Le ministre de l’Agriculture Stéphane Travert aura tenu à peine un an et demi. En bon et loyal soldat du Président Macron, il a porté la politique du « en même temps ». Résultat : pour les écologistes, il aura incarné le lobby agricole, tandis que pour le monde agricole, il aura été un ministre incapable de défendre ses intérêts. L’histoire ubuesque du glyphosate constitue l’exemple parfait de la soumission d’un ministre aux desiderata irrationnels de son patron. Mais cette affaire très médiatisée n’est pas la seule à laisser des traces douloureuses dans le monde agricole.
Alors que le Président avait claironné qu’il ne laisserait aucune filière sans solution, celle de la betterave se retrouve pourtant bien démunie face à la suppression des néonicotinoïdes. Cette mesure menace d’entraîner des pertes potentielles de rendement « pouvant aller jusqu’à 50% dans certaines zones de climat océanique et 12 % au niveau national », s’inquiète l’Institut technique de la betterave (ITB) tandis que l’Association interprofessionnelle de la betterave et du sucre (AIBS) déplore que les seuls « vrais gagnants » de cette interdiction seront les producteurs de sucre des pays tiers. Il est vrai que le sucre n’est pas vraiment la denrée idéale pour cette supposée « montée en gamme » qui serait, selon le Président, la voix salutaire pour l’agriculture française.
C’est pourtant le cas des carottes de sable de Créances, une production unique en son genre qui bénéficie depuis 1967 du Label Rouge. Néanmoins, elle aussi risque de disparaître du paysage français. Cultivée dans des petits terrains sablonneux proches de la mer mais à l’abri des dunes, c’est « la carotte dont on rêve», relate Auriane Velten dans la revue Régal. « Orange foncé, presque rouge, lisse et très droite, elle cache un croquant remarquable et ce goût doux et sucré qui caractérise les carottes d’exception », poursuit la journaliste. Or, pour la première fois en neuf ans, le dichloropropène utilisé contre Heterodera carotae, un nématode qui réduit et déforme les carottes en les rendant impropres à la vente, n’a pas bénéficié de dérogation.
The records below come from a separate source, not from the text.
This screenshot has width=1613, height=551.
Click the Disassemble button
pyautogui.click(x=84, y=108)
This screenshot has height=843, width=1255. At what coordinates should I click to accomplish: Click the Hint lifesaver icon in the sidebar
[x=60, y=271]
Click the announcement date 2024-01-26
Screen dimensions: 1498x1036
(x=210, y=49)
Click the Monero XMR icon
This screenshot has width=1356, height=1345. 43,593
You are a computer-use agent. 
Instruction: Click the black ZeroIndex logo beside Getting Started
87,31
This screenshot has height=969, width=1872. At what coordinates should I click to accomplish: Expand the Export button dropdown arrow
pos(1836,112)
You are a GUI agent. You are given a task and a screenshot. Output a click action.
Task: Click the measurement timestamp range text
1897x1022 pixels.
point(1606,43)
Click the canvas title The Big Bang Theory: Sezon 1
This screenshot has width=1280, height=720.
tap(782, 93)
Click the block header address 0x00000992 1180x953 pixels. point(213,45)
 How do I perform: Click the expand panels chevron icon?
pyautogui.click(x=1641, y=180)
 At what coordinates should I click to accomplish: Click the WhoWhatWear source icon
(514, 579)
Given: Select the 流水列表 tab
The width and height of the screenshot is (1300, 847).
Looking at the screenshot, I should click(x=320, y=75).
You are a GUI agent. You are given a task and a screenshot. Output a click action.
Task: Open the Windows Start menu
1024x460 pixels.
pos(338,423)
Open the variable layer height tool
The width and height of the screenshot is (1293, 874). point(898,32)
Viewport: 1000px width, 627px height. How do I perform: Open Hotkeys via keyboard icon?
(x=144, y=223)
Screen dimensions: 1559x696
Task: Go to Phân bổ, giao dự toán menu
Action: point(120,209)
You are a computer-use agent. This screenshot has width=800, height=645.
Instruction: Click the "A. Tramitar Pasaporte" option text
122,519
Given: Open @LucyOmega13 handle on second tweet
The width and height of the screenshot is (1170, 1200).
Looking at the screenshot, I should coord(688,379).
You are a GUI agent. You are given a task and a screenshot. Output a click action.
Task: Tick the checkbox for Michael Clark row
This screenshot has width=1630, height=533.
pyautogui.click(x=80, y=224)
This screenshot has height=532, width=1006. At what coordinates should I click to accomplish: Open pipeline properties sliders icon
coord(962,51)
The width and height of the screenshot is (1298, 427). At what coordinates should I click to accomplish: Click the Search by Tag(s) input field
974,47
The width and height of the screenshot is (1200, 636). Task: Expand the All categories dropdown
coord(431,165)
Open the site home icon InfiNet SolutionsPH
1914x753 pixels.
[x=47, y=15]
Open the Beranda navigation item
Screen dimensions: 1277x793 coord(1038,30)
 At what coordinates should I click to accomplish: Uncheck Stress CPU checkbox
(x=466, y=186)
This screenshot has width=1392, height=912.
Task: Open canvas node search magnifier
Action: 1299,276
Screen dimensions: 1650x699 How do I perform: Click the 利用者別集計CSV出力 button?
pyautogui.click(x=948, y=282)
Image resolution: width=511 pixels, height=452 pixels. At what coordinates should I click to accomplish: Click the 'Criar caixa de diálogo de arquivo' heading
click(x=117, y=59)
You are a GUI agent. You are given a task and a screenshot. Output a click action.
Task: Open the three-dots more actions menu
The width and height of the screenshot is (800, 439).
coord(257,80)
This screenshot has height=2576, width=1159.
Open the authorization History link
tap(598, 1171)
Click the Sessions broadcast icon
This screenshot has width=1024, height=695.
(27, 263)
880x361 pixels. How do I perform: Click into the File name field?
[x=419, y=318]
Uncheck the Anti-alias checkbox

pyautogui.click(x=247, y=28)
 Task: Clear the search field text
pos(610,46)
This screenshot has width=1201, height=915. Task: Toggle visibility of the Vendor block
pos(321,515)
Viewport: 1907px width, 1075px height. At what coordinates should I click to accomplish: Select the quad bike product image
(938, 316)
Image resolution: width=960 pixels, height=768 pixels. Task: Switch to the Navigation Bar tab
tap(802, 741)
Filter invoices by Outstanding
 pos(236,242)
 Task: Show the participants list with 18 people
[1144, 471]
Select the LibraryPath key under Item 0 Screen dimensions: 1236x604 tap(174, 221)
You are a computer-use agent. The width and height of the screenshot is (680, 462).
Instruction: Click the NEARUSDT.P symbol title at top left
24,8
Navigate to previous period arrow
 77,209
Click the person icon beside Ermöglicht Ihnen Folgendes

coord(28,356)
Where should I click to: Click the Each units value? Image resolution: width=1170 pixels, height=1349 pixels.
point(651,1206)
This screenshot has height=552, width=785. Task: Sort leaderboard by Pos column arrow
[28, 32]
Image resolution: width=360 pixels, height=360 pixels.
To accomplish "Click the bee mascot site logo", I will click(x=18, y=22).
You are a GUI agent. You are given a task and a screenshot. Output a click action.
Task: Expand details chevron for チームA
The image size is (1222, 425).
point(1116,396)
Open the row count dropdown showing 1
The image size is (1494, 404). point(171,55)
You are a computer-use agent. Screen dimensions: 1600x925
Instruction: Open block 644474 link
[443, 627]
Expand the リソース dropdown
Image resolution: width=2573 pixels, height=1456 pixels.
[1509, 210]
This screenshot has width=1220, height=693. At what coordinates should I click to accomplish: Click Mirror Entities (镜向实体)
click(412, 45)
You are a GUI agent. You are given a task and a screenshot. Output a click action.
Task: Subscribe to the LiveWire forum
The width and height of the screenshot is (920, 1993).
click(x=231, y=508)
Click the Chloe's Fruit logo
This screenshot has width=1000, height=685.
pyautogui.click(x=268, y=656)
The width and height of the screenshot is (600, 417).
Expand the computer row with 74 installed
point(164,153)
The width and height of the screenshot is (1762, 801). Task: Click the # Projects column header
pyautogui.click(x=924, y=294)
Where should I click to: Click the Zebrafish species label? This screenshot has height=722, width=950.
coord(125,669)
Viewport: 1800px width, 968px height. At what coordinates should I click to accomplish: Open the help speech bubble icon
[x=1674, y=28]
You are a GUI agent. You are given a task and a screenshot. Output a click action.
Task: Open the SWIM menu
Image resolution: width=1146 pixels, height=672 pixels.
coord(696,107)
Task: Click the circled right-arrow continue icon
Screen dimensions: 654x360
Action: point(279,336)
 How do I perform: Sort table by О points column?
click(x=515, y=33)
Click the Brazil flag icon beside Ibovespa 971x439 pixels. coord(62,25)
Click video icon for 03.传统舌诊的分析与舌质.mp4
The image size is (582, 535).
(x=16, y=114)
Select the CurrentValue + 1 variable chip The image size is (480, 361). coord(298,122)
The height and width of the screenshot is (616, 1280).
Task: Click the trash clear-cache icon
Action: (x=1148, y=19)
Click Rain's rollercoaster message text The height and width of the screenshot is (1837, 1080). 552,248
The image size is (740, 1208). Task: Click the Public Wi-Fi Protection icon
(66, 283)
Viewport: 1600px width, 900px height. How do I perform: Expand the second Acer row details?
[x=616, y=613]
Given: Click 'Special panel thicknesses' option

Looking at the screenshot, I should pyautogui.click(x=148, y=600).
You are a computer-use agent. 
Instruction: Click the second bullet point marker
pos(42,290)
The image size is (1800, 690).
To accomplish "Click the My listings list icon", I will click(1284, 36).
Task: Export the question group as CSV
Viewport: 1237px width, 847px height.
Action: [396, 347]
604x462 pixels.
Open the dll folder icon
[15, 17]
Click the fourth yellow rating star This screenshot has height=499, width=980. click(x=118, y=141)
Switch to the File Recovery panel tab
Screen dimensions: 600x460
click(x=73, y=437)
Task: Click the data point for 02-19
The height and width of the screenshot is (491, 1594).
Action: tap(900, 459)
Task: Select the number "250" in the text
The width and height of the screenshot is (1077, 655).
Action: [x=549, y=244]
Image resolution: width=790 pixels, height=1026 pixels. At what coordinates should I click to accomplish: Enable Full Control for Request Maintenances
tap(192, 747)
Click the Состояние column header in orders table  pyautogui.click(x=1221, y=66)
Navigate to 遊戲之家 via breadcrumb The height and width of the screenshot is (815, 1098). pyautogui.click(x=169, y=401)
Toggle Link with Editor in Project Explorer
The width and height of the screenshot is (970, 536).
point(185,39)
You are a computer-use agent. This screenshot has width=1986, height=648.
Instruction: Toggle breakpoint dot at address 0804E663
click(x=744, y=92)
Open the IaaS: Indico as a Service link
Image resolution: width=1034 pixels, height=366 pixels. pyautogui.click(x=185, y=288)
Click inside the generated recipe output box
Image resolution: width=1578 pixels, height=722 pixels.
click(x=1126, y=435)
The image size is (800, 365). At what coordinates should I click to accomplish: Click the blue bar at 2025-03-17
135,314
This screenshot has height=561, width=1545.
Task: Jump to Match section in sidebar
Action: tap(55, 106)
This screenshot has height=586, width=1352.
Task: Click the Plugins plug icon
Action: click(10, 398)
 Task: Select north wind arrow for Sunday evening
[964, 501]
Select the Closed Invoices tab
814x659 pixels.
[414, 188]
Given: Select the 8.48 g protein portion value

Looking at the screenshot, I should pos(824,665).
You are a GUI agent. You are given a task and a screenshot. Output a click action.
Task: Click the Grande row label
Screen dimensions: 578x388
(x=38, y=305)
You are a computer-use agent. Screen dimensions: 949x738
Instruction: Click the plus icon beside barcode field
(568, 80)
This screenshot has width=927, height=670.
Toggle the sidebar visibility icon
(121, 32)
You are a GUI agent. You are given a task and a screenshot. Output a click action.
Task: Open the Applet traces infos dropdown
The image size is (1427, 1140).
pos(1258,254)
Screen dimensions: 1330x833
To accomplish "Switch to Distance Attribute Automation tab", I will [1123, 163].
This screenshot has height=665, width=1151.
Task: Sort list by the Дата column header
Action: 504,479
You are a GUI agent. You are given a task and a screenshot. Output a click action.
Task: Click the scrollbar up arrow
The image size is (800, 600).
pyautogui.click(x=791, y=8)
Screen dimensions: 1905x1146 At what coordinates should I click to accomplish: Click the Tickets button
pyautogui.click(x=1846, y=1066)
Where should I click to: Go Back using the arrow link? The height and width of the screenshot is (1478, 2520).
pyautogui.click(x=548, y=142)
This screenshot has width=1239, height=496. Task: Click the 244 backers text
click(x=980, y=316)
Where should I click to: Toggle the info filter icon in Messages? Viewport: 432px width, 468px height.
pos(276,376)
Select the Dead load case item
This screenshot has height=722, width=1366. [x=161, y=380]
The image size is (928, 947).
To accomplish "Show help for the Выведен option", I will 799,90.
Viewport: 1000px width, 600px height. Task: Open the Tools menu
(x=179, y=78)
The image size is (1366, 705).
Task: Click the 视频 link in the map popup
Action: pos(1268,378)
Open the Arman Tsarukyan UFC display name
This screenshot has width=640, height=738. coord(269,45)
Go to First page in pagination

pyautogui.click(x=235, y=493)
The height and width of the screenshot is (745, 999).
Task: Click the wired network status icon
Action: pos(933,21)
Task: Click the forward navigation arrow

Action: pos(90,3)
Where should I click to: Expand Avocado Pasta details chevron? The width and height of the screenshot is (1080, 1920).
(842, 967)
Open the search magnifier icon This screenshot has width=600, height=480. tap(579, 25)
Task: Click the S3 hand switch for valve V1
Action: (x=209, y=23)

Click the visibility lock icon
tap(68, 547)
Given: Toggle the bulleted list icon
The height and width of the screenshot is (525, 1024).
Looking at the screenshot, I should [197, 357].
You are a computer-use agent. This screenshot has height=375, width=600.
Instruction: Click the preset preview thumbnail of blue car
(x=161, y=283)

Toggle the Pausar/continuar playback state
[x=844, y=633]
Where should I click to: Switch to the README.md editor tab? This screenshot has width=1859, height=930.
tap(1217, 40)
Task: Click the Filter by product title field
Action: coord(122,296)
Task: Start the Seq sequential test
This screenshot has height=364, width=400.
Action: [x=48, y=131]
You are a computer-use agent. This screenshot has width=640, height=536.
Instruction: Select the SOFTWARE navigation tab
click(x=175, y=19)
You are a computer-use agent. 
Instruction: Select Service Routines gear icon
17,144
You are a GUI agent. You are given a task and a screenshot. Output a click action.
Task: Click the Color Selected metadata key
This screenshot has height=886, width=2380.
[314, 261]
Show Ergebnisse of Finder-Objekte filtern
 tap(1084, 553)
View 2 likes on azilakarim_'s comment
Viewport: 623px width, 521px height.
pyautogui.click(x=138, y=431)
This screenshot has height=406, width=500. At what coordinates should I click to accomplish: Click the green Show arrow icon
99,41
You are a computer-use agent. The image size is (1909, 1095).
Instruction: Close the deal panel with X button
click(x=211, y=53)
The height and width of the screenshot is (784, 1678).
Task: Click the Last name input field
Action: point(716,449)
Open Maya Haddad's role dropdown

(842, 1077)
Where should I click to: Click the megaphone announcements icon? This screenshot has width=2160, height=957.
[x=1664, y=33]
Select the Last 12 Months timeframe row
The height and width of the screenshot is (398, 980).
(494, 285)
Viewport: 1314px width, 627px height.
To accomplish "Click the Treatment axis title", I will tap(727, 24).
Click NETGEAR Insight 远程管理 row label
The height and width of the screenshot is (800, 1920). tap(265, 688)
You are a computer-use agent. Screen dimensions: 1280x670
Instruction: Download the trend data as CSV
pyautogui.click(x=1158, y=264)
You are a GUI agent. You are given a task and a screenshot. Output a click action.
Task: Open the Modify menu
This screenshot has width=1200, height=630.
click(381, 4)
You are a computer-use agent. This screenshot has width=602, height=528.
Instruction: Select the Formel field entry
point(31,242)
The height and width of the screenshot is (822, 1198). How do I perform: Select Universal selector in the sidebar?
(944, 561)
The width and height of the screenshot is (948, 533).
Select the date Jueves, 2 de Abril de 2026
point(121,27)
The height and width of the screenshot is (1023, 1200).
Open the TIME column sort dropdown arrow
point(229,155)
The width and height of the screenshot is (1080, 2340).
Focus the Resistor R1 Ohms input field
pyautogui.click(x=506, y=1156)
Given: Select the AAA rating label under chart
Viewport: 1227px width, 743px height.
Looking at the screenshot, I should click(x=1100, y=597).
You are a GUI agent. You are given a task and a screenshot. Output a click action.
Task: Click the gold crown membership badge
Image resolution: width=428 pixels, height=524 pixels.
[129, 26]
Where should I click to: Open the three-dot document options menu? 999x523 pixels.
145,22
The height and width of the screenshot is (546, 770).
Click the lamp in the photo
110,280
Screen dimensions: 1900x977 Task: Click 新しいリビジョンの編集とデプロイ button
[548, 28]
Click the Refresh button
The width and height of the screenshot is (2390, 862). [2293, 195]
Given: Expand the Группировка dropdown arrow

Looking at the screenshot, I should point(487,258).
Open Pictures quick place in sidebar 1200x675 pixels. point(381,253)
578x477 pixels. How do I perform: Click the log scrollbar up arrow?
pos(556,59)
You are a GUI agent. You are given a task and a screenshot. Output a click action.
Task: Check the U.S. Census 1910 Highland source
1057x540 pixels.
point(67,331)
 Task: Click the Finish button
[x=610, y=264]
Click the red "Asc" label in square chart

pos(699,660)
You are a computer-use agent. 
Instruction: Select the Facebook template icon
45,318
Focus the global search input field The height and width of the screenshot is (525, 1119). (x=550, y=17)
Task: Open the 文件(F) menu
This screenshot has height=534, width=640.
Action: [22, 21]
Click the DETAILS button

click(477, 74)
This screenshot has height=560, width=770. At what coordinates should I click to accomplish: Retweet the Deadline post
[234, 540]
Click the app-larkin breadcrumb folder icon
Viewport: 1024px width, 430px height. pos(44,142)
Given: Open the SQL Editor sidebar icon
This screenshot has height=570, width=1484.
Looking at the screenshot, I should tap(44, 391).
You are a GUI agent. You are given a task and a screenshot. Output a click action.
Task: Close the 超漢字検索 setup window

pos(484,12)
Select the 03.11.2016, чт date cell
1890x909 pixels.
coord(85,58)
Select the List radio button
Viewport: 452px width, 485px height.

Hélas, il n’existe aujourd’hui aucune solution de rechange. « Que la France fasse la course en tête dans le domaine de l’environnement, je peux le comprendre. Mais que l’on interdise une molécule de façon unilatérale, c’est totalement irresponsable », s’insurge Pascal Férey, président de la Chambre d’agriculture de la Manche.
Dans un courrier adressé à Stéphane Travert et daté du 20 septembre 2018, trois sénateurs et trois députés exhortent le ministre à prendre les mesures adéquates pour « préserver l’avenir de cette filière légumière et des emplois qu’elle représente ». Ils n’ont reçu aucune réponse de l’ancien locataire de la rue de Varenne. L’incapacité de répondre aux problèmes techniques que pose l’interdiction de certains pesticides entraîne inévitablement la France vers la délocalisation de son agriculture et Emmanuel Macron risque de terminer son mandat comme le « Président des Friches ».
À LIRE AUSSI : Les conséquences désastreuses de la fin du dispositif TODE
Tout le contraire de ce que souhaite visiblement le nouveau ministre de l’agriculture, Didier Guillaume. Dans son discours d’inauguration le 16 octobre, il a en effet promis d’œuvrer aussi pour l’émergence d’une « agriculture compétitive et exportatrice ». S’il veut gagner la confiance du monde agricole, il pourrait déjà commencer par prendre une mesure immédiate : revenir sur la suppression de l’exonération des charges pour les travailleurs saisonniers (TODE).